## TASK REQUIREMENTS
Report how many lines in the entries below have the word "each" in them, and give no other words.

Stored data entries:
——————

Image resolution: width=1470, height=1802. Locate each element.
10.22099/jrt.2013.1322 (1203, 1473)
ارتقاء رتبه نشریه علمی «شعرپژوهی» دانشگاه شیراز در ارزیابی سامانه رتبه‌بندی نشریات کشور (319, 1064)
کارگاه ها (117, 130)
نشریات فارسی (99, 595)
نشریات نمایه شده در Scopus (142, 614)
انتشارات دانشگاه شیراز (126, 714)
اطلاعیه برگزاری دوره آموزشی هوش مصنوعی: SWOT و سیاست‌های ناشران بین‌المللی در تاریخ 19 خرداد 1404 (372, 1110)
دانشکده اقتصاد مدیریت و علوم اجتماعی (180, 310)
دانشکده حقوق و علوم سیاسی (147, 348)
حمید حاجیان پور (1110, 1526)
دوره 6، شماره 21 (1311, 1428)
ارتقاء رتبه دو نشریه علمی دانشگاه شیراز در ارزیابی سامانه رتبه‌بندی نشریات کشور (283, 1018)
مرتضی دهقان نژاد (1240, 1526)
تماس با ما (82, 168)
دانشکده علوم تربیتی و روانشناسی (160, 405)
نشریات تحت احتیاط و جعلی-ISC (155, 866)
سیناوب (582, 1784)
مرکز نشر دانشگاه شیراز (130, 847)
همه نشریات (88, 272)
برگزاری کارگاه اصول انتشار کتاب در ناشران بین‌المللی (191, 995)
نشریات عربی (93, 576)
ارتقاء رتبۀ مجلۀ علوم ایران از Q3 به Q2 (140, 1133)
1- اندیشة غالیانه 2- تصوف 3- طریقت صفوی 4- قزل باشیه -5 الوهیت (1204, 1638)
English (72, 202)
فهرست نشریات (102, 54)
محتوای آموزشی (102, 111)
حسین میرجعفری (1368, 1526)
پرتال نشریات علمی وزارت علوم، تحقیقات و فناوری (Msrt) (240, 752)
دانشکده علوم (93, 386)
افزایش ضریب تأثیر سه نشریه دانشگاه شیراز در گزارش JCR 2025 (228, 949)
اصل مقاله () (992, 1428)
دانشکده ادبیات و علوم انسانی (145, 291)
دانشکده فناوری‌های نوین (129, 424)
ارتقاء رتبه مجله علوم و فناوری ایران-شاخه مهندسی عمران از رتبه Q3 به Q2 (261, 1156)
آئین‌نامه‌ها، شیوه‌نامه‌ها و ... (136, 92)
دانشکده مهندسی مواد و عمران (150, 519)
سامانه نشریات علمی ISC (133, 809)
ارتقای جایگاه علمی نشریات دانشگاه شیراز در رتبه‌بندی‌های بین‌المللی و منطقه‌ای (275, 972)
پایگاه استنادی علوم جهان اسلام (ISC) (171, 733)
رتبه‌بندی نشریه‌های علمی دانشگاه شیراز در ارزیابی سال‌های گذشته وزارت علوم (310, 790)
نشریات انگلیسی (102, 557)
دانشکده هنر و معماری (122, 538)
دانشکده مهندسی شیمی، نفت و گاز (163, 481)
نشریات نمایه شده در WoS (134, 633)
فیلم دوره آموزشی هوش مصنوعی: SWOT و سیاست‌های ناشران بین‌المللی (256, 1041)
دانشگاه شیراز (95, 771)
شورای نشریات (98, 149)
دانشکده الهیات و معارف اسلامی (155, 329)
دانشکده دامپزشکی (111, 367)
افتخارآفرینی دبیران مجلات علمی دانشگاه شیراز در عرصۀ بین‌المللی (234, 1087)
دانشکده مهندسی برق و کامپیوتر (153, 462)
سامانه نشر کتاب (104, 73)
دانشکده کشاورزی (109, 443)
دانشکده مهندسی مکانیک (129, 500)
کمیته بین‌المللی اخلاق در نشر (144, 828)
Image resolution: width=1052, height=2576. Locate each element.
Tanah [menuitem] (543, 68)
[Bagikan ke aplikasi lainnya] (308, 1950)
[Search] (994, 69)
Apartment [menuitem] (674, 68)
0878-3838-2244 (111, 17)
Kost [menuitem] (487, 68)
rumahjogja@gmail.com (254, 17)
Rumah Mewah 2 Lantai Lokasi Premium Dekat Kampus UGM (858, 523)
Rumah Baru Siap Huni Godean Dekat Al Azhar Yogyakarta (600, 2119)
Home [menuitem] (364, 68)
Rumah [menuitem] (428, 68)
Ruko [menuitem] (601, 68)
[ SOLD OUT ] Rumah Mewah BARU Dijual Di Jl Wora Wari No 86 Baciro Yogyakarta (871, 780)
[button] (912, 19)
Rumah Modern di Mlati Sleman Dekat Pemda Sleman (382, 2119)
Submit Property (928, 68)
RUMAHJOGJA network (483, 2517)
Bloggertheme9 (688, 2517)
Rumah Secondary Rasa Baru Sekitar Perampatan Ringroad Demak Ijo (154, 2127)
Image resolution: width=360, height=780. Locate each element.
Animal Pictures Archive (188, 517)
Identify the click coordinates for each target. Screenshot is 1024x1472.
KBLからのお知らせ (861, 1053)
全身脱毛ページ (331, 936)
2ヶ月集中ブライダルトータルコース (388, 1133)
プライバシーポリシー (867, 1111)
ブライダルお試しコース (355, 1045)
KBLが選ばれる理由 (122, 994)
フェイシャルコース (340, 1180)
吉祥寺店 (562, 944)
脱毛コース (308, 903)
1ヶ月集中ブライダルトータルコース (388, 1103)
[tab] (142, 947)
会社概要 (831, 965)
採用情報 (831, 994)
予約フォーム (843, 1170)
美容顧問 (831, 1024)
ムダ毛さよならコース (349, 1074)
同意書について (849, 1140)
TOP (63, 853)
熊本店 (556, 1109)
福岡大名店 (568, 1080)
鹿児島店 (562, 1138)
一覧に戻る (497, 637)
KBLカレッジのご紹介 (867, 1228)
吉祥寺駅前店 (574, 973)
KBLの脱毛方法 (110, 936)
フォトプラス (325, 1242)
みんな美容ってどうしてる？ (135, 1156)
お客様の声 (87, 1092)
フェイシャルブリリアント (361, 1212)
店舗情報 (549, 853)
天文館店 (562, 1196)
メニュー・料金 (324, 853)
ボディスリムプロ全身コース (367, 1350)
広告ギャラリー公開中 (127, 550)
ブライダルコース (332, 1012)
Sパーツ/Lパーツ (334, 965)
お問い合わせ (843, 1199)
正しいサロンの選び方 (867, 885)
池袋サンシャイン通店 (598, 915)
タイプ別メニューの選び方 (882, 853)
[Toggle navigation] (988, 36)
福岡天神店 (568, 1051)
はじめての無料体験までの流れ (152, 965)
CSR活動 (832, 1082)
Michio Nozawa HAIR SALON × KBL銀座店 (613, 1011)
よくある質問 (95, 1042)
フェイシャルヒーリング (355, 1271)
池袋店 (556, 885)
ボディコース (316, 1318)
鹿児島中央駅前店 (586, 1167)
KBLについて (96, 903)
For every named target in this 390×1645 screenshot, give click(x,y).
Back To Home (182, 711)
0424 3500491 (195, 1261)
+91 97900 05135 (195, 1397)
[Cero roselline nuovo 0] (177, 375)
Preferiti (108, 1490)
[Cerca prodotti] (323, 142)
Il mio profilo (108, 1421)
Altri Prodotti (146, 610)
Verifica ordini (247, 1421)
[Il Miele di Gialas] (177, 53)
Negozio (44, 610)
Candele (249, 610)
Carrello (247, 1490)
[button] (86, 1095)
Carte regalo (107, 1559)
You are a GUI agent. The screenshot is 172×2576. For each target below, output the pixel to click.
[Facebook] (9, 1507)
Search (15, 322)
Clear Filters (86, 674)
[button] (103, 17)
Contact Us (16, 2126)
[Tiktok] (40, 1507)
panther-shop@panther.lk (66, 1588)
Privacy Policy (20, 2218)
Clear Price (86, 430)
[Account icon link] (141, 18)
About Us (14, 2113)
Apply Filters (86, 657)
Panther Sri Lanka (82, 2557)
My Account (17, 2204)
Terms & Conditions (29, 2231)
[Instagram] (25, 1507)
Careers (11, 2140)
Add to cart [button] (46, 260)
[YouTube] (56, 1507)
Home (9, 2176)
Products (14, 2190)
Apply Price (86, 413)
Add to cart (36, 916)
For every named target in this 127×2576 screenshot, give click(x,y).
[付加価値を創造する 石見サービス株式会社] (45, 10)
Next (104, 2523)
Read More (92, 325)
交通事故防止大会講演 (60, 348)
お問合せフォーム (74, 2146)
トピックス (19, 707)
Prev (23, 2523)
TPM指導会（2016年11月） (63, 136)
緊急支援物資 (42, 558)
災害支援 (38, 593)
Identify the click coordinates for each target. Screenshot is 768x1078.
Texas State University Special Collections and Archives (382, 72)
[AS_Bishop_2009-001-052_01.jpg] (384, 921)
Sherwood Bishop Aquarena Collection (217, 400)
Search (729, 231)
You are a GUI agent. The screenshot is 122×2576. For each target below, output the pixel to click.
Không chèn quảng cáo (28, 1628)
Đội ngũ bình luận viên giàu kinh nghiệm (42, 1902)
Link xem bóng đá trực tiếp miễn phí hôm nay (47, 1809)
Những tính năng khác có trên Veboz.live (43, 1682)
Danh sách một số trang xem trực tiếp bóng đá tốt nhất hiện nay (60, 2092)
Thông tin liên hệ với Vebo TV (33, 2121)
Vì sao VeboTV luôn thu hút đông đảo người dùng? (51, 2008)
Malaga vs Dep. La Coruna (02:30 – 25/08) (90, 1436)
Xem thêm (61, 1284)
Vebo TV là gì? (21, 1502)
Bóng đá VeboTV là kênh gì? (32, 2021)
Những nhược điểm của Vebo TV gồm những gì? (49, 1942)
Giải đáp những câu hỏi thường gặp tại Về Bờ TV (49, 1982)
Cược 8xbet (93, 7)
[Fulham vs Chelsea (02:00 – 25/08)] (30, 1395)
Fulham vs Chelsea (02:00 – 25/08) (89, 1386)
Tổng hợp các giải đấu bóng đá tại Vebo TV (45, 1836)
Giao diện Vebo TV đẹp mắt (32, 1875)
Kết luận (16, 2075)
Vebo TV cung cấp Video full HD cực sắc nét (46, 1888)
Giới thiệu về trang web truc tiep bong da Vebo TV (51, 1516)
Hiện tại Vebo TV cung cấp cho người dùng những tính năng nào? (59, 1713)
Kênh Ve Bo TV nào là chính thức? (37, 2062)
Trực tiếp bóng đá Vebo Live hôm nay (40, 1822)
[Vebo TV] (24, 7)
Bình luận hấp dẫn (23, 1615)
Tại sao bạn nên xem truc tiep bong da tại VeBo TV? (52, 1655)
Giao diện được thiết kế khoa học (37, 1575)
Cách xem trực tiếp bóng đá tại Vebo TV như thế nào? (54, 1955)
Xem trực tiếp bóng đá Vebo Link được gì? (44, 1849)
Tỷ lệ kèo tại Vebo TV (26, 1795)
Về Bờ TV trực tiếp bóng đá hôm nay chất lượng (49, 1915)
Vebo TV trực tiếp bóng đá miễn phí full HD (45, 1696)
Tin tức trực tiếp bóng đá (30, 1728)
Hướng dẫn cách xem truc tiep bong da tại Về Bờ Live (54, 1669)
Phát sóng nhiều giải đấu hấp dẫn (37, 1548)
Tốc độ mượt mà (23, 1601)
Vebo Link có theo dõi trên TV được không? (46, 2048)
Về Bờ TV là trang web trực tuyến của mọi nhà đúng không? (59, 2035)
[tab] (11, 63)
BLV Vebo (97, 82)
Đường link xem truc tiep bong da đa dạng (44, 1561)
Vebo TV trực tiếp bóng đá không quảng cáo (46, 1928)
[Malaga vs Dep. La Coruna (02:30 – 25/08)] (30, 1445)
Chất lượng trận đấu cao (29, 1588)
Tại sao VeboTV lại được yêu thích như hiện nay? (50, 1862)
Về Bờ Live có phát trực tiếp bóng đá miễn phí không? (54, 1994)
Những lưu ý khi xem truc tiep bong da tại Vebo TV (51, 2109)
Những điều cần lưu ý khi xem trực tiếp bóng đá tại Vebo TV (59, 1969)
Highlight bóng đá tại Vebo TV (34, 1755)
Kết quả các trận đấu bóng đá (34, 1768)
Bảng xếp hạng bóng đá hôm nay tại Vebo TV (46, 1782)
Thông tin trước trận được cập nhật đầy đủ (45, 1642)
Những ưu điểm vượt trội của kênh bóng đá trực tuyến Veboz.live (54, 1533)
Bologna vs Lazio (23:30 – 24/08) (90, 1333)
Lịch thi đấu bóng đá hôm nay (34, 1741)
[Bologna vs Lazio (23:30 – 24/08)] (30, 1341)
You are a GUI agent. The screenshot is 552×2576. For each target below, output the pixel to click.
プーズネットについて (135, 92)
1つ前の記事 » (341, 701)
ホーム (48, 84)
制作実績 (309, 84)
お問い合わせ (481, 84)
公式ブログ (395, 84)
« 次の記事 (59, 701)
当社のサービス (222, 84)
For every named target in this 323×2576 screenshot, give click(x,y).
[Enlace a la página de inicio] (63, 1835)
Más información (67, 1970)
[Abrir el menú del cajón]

——————

## EXPECTED ANSWER
8